A bit further down the list in fame is New York’s Asia Society, founded by John D. Rockefeller 3rd and his wife Blanchette. Asian Journeys, a selection of the important art work they donated to the Asia Society Gallery, opens this month.

Since Boston’s museums collectively own Asian art unmatched — in depth, breadth, and quality — anywhere on planet earth, this is somewhat of a Coals-to-Newcastle show. Asian Journeys compensates a bit by making the exhibition about 20th-century art collecting, JDR 3rd’s advisor, Sherman Lee, a leading American scholar of Asian art and long-time director of the Cleveland Museum, and the power of art to bridge gaps between nations.

Set Piece

Andrea Fraser: Boxed Set, Carpenter Center for the Visual Arts, Harvard University, Cambridge, MA, Feb. 11 through April 4.
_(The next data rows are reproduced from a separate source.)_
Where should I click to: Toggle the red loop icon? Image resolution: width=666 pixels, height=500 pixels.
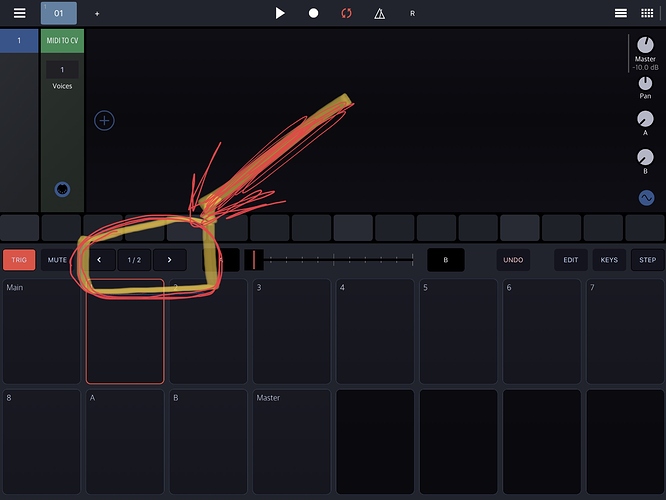[x=346, y=13]
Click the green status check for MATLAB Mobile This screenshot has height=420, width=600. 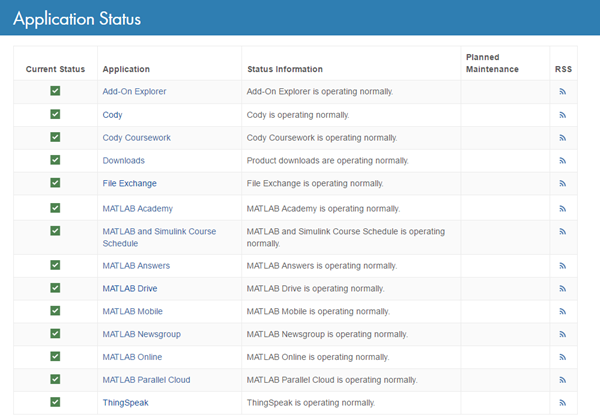[55, 311]
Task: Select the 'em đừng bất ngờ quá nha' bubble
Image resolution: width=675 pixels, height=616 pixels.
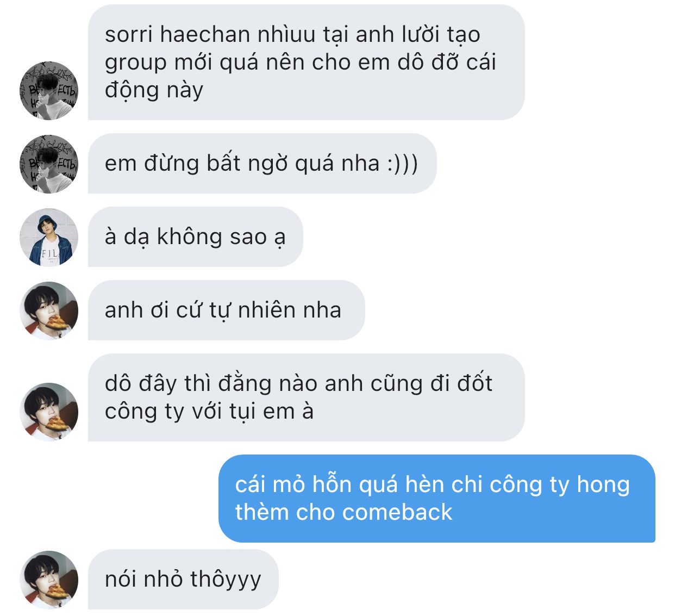Action: pos(262,163)
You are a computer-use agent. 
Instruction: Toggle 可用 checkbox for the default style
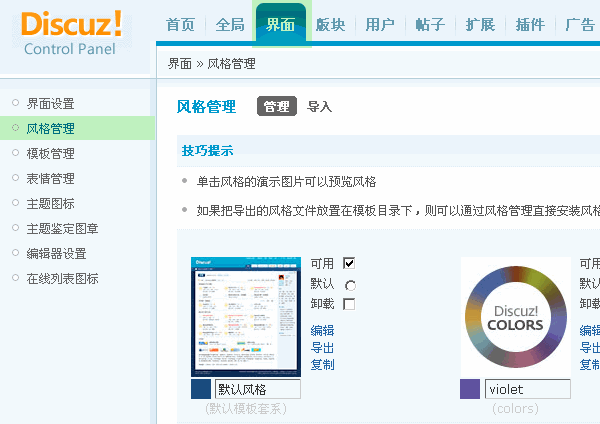pyautogui.click(x=349, y=263)
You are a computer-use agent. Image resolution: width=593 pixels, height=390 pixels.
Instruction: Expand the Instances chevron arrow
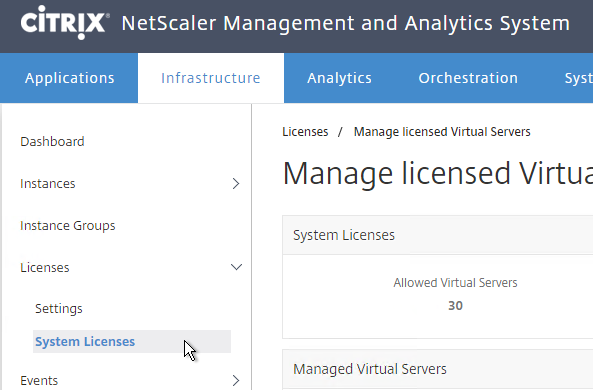coord(236,183)
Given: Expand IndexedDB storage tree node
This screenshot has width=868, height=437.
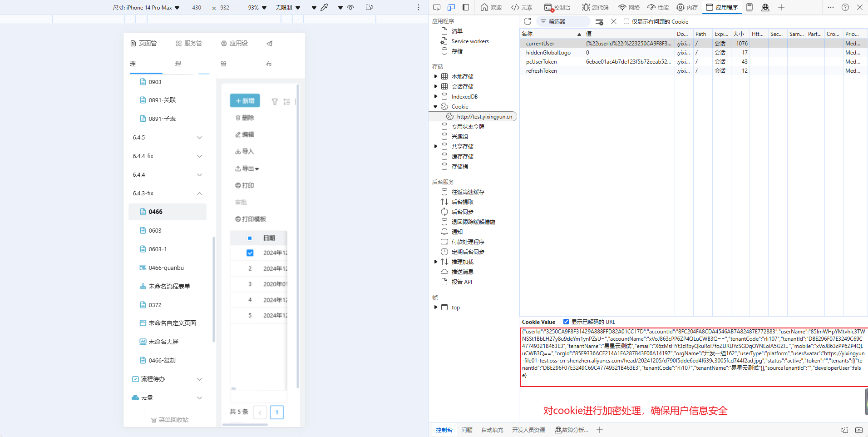Looking at the screenshot, I should pyautogui.click(x=436, y=96).
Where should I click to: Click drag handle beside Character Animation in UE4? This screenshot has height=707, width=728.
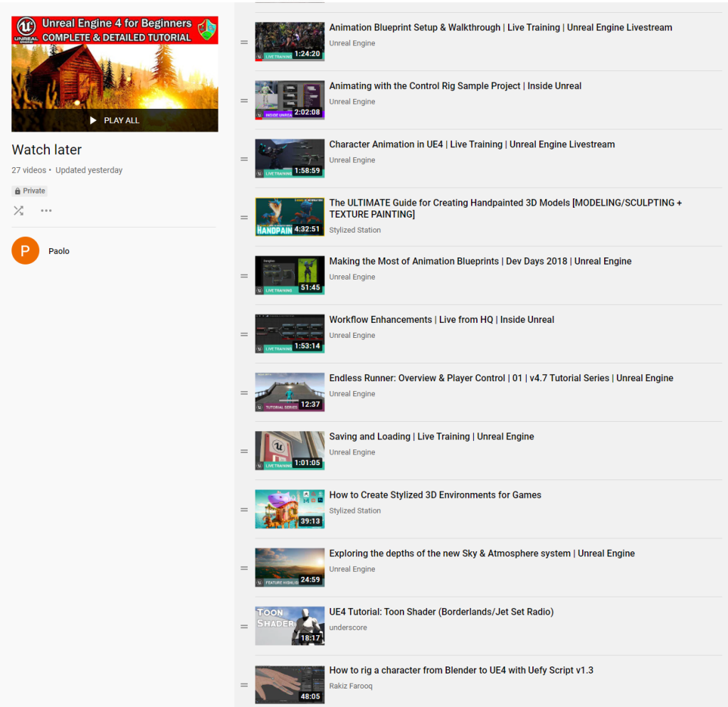(244, 159)
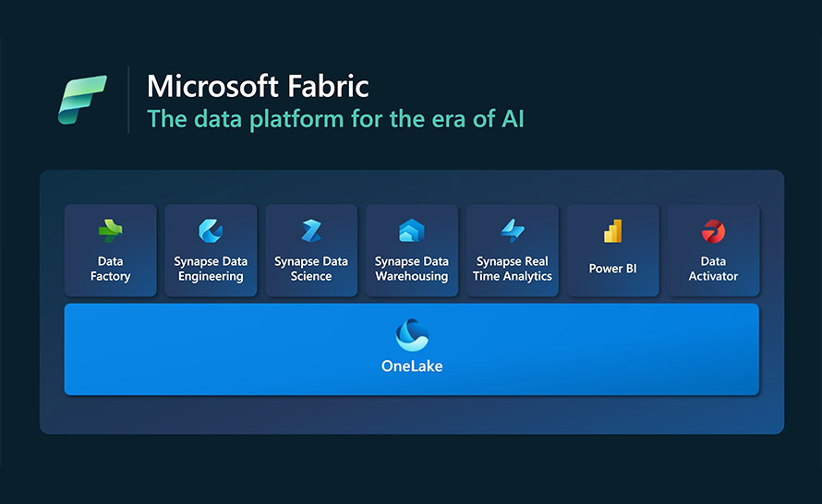Select the green Data Factory icon
The image size is (822, 504).
[x=110, y=231]
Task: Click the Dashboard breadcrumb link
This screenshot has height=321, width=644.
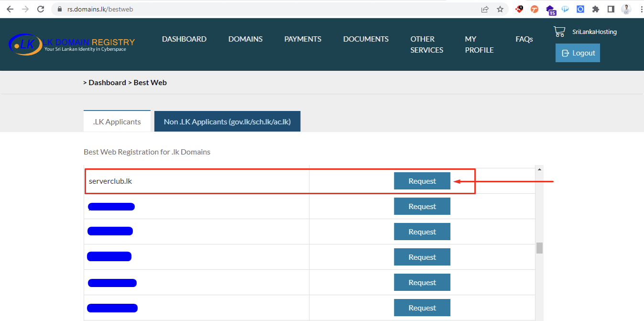Action: 107,82
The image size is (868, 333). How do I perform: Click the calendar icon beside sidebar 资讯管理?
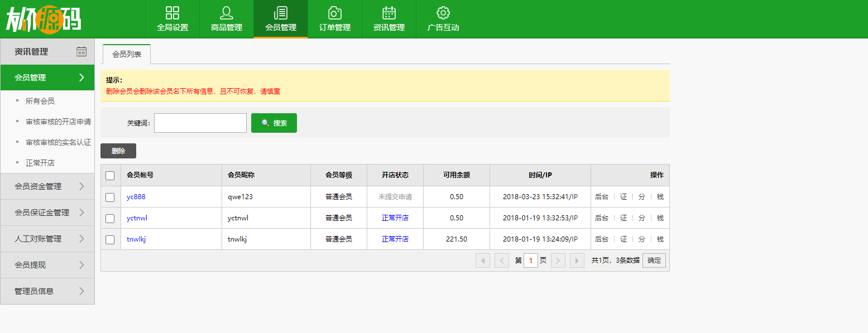click(x=82, y=51)
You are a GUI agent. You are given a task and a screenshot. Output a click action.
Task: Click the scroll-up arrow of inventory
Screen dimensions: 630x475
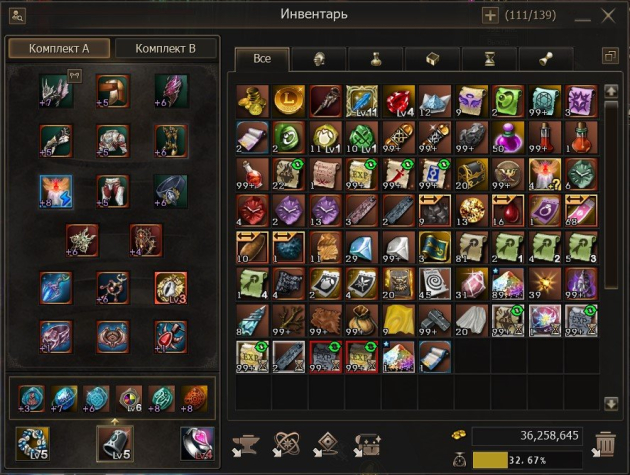pyautogui.click(x=611, y=91)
Andrea Fraser’s work represents the conjunction of two late-20th-century art trends: a move toward video as a primary medium and the growth of a “bite-the-hand-that-feeds-it” critique of institutional behavior in general and the pomposity of contemporary art institutions in particular. In one especially caustic piece, Fraser, playing museum tour guide, led a bewildered group past an ordinary water fountain in the Philadelphia Museum of Art and proclaimed it “a work of astonishing economy and monumentality . . . it boldly contrasts with the severe and highly stylized productions of this form!”

In Boxed Set, Fraser taps into another 20th-century idea exploited by artists like Marcel Duchamp and Joseph Beuys. The exhibition features five video works made between 1989 and 2001, which she packed as a “box set” and offered for purchase in an “unlimited edition.” Since Fraser uses “found language” from annual reports, director’s letters, and other examples of institutional verbiage, the work makes a clever connection to the “found objects” like urinals and children’s sleds that Duchamp and Beuys repackaged in their own sets of “multiples”—both are ways of cashing in on the shock value of their most famous pieces.

Nama-Simic Synthesis at the Boston Athenaeum

PAINTER + POET: George Nama and Charles Simic Calderwood Gallery, Boston Athenaeum, Boston, MA, Feb. 10 through April 10.

George Nama's Monument for Jean Arp, 1971

George Nama's Monument for Jean Arp, 1971

Poet-artist collaborations of one kind or another have been a fixture of the art world for centuries, reaching a climax of sorts among the French Romantics of the early 19th-century, when Eugene Delacroix made some famous prints inspired by Lord Byron and Shakespeare. Yugoslavian-born Poet Laureate Charles Simic, one of America’s most distinguished writers, and his near-contemporary George Nama, a New York artist and printmaker, have collaborated for years on a latter-day version of the Delacroix-Byron exchange, revealed in an exhibition opening at the Athenaeum this month.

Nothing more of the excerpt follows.